You know where this is going next:
Cancers typically start in one part of the body and spread. It’s rare for discrete cancers to begin in different parts of the body during a short window of time. Patel said the Kralls and the 78-year-old had coronavirus antibodies “through the roof” in their blood although he’s not sure how that relates to cancer, if at all.
Patel met the Kralls in 2022 when Bob was diagnosed with chronic lymphocytic leukemia, a cancer of the blood and bone marrow. During one of her husband’s treatments, Bonnie mentioned she was dealing with her own health issues related to long covid, including stomach pain. Medications weren’t helping. Patel ran tests and discovered Bonnie had cancer, too. By the time she was scheduled for surgery a few weeks after diagnosis, the malignancy in her abdomen had grown three more centimeters and weighed 8.5 pounds. This year, Bob’s doctors found cancer in his lungs.
I hate to hear of cases like these, and I wish the Kralls nothing but good fortune (and, of course, response to therapy) in their battle with their cancers. Unfortunately, though, Cha used their case to make the speculation about COVID-19 and cancer feel much more believable to a lay public, more so than current scientific evidence would suggest:
Bob’s blood cancer, CLL, is considered rare with only four or five cases in every 100,000 people, but he has been surprised to find four of his neighbors and friends have it, too.

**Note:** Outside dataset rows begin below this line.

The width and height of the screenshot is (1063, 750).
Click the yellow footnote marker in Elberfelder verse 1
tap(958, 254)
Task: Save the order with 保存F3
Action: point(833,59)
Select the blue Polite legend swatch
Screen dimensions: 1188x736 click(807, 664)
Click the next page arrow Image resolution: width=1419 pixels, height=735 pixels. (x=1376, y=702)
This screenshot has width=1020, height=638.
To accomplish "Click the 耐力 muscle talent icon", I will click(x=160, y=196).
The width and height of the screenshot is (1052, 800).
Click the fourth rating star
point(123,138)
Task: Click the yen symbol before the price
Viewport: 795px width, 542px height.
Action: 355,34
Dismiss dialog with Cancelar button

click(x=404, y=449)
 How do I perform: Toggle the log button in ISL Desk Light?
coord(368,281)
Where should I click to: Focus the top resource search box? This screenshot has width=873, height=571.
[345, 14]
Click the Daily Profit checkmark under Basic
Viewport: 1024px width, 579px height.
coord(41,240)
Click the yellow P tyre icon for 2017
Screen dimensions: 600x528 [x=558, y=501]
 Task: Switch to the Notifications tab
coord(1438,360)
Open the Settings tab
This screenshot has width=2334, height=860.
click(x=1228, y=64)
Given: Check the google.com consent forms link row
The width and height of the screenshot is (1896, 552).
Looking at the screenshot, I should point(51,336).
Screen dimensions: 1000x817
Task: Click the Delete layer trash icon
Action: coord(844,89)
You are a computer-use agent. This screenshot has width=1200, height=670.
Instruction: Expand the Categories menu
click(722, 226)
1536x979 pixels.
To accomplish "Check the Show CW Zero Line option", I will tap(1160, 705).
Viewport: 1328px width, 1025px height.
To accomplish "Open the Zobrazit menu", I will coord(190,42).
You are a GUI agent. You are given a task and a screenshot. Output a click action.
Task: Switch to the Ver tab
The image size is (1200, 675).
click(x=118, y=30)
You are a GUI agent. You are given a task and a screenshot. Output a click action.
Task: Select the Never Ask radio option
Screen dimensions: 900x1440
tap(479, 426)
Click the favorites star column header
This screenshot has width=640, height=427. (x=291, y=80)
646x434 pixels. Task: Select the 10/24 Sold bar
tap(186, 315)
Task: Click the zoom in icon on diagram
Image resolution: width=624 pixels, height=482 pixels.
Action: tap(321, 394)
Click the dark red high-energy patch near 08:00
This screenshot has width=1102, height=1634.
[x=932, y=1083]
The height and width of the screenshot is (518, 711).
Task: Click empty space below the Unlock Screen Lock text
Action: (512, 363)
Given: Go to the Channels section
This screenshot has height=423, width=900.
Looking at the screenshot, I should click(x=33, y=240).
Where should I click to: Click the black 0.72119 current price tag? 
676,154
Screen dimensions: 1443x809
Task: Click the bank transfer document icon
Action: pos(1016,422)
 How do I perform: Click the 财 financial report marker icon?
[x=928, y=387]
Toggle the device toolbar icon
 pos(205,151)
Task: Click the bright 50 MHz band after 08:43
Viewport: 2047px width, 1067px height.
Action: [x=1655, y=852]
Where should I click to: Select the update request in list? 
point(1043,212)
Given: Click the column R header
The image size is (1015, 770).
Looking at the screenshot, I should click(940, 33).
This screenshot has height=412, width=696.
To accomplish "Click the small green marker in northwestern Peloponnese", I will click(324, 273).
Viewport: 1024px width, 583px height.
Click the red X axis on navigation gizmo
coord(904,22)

“It’s like a cold. It seems like everyone has it,” said Bob, 73, a flight instructor.
Even before Patel mentioned his research, Bonnie, 74, who used to work part-time as a front desk assistant and lives with her husband in Fort Mill, S.C., had wondered whether their cancers were related to the coronavirus. She was infected shortly before her cancer diagnosis.
“Maybe if we didn’t get covid …” she started before trailing off. Bob shrugged and finished for her. “Maybe we would have been better? Maybe we would have been worse.”
Notice the implication that “everybody’s getting” this particular rare cancer and it therefore is likely to be due to COVID-19. Maybe. Maybe not. We don’t even know that “everyone has it”—or even that way more people “have it” than before 2020. This is all purely anecdotal and a very annoying journalistic trope that I’ve seen over and over and over that, in the name of providing “human interest” to a story, actually undermines the reporting by presenting human beings who are suffering as examples suggesting a phenomenon that might very well not be real. The same thing was routinely done in stories about vaccines and autism. Of course, this is not a case of a hypothesis that’s been long falsified, like the claim that vaccines cause autism, but it does give undue credence to one side of the controversy.
Over the next few years, I fully expect the evidence base to grow and the science to be done that will clarify if there really is an association between cancer risk and COVID-19 infection, repeat COVID-19 infections, or long COVID. Right now, I am agnostic regarding such a link. It is not implausible that such a link might exist between COVID-19 and elevated risk of certain cancers. I’m just hoping that in a couple of years I can revisit this topic and have a more definitive answer one way or the other.